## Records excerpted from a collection
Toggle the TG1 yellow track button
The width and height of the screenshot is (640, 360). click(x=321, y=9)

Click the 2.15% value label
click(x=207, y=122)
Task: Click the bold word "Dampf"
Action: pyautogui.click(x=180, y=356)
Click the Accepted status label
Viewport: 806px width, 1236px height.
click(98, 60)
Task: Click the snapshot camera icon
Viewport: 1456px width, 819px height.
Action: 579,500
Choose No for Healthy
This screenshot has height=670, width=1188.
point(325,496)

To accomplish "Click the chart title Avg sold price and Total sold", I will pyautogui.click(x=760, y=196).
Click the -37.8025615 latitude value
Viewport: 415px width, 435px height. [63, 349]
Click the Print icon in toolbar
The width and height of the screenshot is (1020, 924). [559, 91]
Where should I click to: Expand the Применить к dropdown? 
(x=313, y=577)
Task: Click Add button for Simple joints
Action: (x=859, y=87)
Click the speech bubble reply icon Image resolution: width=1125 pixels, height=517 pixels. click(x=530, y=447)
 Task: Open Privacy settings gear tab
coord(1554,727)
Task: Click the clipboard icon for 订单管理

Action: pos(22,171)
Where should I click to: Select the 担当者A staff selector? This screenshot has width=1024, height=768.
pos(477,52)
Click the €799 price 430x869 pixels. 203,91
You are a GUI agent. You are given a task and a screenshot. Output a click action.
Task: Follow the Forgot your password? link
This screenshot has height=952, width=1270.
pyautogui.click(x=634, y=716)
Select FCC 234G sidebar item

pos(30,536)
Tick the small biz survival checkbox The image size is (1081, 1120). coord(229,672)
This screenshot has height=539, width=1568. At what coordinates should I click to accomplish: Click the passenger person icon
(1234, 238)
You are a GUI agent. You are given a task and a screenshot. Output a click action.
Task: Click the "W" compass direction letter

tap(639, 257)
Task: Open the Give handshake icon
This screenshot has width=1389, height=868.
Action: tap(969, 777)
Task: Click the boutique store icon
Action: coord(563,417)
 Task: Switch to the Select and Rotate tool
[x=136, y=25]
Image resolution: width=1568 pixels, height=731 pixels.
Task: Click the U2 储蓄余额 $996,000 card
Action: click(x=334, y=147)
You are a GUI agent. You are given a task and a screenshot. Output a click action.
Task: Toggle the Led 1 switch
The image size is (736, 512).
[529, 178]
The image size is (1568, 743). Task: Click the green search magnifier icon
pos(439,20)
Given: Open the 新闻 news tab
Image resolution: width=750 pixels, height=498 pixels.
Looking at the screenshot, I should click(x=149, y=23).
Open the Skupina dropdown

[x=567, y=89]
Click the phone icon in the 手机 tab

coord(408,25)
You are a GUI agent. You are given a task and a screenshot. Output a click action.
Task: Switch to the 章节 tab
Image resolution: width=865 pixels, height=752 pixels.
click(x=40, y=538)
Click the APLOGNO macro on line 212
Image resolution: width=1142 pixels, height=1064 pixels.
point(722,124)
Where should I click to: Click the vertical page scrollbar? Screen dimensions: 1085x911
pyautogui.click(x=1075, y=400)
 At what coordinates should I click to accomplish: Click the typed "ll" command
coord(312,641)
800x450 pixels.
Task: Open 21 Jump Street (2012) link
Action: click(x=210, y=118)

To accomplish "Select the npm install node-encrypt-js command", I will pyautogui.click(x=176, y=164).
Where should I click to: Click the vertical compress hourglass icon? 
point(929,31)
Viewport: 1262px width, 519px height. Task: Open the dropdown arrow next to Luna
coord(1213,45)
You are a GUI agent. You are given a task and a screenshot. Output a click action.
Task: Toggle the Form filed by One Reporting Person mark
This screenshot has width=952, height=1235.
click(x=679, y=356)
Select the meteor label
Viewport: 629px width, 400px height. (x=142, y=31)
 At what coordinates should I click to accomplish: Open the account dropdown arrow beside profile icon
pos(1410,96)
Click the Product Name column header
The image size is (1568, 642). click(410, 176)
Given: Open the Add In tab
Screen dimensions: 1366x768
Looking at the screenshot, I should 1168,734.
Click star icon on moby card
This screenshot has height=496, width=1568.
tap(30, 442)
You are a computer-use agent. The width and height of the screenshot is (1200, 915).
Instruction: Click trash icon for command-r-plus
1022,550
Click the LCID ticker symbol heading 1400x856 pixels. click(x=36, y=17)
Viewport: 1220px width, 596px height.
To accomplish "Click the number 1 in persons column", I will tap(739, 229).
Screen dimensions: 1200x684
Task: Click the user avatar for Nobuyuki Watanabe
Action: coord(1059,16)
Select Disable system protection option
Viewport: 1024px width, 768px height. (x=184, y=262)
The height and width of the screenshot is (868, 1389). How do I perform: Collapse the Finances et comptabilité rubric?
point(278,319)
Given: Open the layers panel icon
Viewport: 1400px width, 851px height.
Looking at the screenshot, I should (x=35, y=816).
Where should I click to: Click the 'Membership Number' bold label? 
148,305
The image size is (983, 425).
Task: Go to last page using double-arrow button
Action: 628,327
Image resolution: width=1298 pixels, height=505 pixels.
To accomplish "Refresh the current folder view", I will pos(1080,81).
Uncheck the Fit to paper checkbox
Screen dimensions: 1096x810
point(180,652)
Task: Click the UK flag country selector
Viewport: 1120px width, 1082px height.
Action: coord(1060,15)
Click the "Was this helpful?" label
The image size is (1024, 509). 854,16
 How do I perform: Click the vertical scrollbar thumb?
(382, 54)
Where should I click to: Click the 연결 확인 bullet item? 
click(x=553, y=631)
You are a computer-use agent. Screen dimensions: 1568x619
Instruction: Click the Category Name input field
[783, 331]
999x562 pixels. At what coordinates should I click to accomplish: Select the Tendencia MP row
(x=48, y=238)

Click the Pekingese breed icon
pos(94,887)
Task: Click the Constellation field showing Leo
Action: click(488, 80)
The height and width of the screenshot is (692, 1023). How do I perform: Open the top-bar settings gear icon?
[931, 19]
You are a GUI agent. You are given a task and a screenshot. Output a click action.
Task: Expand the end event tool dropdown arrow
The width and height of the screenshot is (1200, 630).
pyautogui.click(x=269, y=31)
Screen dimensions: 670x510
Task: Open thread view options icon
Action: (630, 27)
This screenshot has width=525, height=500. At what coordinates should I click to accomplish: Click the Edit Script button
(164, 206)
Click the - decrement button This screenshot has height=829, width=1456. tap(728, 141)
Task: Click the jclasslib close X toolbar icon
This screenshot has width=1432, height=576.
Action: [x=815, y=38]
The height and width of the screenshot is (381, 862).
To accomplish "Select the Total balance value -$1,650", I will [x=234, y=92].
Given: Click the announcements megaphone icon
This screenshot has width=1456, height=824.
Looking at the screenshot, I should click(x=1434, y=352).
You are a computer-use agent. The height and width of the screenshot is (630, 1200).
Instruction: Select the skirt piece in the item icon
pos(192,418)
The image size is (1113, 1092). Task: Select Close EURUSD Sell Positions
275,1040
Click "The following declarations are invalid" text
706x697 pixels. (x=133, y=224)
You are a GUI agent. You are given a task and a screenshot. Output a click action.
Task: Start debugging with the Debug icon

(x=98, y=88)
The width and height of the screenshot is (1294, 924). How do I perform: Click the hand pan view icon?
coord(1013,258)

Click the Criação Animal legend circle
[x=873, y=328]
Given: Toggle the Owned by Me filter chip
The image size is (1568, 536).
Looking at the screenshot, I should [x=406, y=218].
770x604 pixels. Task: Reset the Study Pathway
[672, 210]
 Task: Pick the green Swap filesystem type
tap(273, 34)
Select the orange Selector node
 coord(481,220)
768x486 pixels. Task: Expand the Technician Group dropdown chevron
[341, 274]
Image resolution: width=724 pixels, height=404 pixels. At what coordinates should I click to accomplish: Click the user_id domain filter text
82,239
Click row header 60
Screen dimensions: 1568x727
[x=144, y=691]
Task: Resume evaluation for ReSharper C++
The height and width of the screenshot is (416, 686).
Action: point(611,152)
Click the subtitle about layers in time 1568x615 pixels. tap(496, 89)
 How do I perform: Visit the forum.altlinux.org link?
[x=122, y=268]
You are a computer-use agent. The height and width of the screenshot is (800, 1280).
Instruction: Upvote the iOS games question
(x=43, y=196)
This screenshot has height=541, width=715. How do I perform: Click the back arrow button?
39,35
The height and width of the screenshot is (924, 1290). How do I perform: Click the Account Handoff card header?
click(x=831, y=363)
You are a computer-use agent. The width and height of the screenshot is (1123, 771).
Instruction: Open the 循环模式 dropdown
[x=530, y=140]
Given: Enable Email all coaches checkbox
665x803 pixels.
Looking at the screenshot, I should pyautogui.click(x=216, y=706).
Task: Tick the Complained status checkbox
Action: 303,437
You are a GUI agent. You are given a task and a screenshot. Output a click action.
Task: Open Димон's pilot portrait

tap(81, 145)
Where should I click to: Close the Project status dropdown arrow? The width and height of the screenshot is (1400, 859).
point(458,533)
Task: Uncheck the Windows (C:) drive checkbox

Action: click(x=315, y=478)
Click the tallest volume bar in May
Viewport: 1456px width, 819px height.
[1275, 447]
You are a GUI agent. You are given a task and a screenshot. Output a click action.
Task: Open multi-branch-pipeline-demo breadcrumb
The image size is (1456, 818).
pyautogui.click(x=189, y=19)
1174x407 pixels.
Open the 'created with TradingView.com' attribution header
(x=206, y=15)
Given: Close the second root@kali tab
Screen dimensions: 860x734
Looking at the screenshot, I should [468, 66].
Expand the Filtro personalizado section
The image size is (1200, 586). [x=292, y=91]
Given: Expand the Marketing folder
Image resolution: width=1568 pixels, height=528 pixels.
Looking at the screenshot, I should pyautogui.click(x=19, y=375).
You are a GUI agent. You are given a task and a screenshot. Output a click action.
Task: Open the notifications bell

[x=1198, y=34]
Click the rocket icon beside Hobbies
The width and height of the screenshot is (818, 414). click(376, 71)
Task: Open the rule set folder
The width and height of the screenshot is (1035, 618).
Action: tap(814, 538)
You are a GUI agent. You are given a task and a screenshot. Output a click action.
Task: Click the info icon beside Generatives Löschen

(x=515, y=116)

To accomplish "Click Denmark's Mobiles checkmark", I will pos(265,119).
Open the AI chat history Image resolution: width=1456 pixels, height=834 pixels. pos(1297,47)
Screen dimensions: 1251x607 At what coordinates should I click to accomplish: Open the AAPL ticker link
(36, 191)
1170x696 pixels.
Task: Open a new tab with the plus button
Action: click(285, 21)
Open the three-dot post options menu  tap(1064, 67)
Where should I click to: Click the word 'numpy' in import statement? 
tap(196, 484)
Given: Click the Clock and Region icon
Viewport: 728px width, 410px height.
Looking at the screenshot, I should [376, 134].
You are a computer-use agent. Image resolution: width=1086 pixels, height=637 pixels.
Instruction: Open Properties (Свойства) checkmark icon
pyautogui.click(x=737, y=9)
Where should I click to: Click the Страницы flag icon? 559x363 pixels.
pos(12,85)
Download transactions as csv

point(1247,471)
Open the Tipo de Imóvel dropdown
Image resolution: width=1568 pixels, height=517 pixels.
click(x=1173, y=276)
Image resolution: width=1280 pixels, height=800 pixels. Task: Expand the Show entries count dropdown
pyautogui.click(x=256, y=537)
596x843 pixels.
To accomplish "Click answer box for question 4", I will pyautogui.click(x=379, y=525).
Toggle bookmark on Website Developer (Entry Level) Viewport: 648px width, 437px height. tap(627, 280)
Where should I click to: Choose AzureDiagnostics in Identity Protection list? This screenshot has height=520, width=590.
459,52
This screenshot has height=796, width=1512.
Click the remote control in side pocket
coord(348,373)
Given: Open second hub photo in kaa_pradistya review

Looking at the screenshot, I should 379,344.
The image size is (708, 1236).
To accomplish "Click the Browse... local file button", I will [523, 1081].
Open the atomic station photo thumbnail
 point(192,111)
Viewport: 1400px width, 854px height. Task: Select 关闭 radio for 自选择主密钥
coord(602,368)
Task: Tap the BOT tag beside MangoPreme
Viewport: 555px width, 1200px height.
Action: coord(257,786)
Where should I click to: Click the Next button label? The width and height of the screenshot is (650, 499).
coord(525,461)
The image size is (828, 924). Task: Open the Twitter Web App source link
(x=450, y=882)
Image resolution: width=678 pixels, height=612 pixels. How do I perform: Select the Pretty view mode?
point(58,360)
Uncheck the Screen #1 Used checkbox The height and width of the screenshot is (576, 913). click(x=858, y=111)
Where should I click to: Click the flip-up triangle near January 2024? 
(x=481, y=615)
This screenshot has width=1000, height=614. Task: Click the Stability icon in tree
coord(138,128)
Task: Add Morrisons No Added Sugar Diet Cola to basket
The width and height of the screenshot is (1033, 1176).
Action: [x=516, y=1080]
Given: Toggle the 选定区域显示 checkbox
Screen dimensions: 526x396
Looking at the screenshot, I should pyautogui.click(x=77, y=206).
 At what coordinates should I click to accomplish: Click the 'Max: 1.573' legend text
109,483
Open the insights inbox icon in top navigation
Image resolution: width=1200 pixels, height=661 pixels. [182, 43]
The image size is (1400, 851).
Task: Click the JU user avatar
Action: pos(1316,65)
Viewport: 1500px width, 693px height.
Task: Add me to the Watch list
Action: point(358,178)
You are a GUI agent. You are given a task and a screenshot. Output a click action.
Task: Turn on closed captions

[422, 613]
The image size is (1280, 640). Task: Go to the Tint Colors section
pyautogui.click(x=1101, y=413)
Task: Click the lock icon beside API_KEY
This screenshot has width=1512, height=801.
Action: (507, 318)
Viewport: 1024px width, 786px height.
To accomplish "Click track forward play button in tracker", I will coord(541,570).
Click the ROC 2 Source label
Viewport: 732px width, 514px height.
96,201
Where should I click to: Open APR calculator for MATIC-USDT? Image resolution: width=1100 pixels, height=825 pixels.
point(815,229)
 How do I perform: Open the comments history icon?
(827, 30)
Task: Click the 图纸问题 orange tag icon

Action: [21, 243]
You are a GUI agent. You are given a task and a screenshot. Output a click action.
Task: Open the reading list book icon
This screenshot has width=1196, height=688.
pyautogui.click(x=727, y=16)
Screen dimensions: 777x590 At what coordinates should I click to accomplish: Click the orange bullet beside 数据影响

## GIVEN TASK
Render the lines between the one containing "The image size is (1568, 743)." and the one containing "coord(408,25)", inclusive, as a Markdown table with a Row column for the row number and a Line column for the line itself. Leave out blank lines.

## FULL ANSWER
| Row | Line |
|---|---|
| 1 | The image size is (1568, 743). Task: Click the green search magnifier icon |
| 2 | pos(439,20) |
| 3 | Given: Open the 新闻 news tab |
| 4 | Image resolution: width=750 pixels, height=498 pixels. |
| 5 | Looking at the screenshot, I should click(x=149, y=23). |
| 6 | Open the Skupina dropdown |
| 7 | [x=567, y=89] |
| 8 | Click the phone icon in the 手机 tab |
| 9 | coord(408,25) |